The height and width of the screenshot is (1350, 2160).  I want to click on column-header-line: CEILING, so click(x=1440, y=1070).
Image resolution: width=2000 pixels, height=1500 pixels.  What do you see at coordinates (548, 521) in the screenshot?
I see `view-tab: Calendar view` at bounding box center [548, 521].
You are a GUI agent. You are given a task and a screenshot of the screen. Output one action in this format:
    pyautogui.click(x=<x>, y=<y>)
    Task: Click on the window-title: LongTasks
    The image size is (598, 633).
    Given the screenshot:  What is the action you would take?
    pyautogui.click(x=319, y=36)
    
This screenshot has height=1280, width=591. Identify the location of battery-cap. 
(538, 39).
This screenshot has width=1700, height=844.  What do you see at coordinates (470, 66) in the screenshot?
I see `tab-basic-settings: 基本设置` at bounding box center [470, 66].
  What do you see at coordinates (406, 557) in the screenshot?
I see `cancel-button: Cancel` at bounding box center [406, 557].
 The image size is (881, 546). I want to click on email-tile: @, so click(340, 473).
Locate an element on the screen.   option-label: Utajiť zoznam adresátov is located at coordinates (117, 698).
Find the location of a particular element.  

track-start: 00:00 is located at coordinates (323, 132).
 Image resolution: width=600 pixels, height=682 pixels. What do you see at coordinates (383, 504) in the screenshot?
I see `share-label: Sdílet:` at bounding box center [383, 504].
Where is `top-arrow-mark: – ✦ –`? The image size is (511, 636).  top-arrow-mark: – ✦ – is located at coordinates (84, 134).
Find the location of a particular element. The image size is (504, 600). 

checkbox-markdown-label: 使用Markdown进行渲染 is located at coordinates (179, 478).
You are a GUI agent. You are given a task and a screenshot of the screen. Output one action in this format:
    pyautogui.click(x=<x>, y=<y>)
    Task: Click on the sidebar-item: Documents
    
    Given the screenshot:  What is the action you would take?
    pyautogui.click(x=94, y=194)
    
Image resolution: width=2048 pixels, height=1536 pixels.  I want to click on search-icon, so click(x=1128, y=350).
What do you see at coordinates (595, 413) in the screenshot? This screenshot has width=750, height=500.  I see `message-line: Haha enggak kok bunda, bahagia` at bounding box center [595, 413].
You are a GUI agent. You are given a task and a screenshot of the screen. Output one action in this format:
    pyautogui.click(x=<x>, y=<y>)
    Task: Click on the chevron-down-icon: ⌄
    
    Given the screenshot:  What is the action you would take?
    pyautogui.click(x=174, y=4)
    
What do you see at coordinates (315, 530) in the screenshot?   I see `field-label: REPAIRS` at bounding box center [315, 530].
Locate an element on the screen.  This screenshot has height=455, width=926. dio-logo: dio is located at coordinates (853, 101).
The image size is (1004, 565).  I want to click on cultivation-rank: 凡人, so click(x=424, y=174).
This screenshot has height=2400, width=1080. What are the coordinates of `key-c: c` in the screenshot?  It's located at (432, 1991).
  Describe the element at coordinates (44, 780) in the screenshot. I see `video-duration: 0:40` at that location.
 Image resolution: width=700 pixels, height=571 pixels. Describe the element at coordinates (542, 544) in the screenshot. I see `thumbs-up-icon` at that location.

→ DIRECTIONS
Lay out as a numbered list the stretch of rows above, from the start of the rows through the line containing "center [548, 521].", leaving out any blank lines.

→ REPLY TO THE EXERCISE
1. The height and width of the screenshot is (1350, 2160).  I want to click on column-header-line: CEILING, so click(x=1440, y=1070).
2. Image resolution: width=2000 pixels, height=1500 pixels.  What do you see at coordinates (548, 521) in the screenshot?
3. I see `view-tab: Calendar view` at bounding box center [548, 521].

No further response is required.